Soon as Apple goes into the Game console market Microsoft will be high corporate.

I like and use Google products. I think Apple needs to work together with them as both companies server a different purpose.
Microsofts record numbers sure mean they are out of the game and it's down to Apple and Google :rolleyes:
 
Wirelessly posted (Mozilla/5.0 (iPhone; U; CPU iPhone OS 4_1 like Mac OS X; en-us) AppleWebKit/532.9 (KHTML, like Gecko) Mobile/8B117)

Quite telling. Apple's a fraction of MS' size, employs a smaller workforce, and has a smaller R&D budget. And look at what's happening. Pretty embarassing for Ballmer. But no surprise at all.

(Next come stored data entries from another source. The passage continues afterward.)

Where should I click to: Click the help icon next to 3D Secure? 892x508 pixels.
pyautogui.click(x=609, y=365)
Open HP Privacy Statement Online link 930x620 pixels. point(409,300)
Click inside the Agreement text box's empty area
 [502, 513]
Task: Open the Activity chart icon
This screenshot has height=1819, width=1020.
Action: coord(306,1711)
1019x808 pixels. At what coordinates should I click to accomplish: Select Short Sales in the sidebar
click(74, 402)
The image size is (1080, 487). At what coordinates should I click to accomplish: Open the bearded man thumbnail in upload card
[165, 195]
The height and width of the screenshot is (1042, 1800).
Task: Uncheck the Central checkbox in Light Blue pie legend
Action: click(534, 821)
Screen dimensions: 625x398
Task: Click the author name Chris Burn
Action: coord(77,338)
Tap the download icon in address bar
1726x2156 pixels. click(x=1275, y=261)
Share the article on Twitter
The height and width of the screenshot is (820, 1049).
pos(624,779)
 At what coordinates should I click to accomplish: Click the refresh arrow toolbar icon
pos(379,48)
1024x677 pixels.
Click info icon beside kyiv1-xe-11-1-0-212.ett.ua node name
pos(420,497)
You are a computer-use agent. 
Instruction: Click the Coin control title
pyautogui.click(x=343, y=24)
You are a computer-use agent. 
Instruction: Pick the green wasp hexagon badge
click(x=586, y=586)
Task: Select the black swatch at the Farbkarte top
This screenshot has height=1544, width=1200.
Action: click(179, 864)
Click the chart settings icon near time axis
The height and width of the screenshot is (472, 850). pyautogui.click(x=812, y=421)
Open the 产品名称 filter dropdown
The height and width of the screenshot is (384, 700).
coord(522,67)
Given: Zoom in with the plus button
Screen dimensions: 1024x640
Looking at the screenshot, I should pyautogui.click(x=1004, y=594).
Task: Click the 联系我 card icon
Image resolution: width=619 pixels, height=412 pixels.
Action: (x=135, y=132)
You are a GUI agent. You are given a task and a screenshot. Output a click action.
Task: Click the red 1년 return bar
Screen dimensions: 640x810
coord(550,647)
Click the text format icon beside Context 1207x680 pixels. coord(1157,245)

Wasn't Windows 7 supposed to kill the Mac? What happened there? Apple ended up selling *more* Macs, so much that they're now the third largest PC manufacturer.

The real conundrum is why Ballmer hast had his fat, non-performing ass fired yet.

If you haven't use Windows 7 yet, then please keep your mouth shut. Windows 7 is just awesome. Yea, Apple managed to selling more Macs, so does Microsoft. Microsoft managed to sell 240 millions copies of Windows 7. AND i have seen countless people buying a Apple computers and ended up using Windows 7 all the time. So do you really think Apple are that successful? One thing can certain true is that Apple is a good hardware company. If their Mac OS X is just so superior than Windows, then how come Microsoft managed keep Windows market share over 90% over past few years? And why Mac OS X's market share haven't increased dramatically? If Windows and Microsoft's product are so bad, so that people don't even want touch it, then why Microsoft still sells more Windows 7 than Mac OS X? If Windows is so bad, then why would Steven Jobs even allow this piece of **** install on the "beautiful, shiny" mac? Good for Apple have so many people blindly follow Apple and keeping buying their overpriced product over and over again. I have seen countless idiotic Apple fanboys, i just couldn't say anything at all. They have absolutely no idea about technology and they just believe "Mac Is BETTER" like a blindly religious people. Sigh... I always feel bad about those people. BY the way, Apple sales team did good job on fooling people.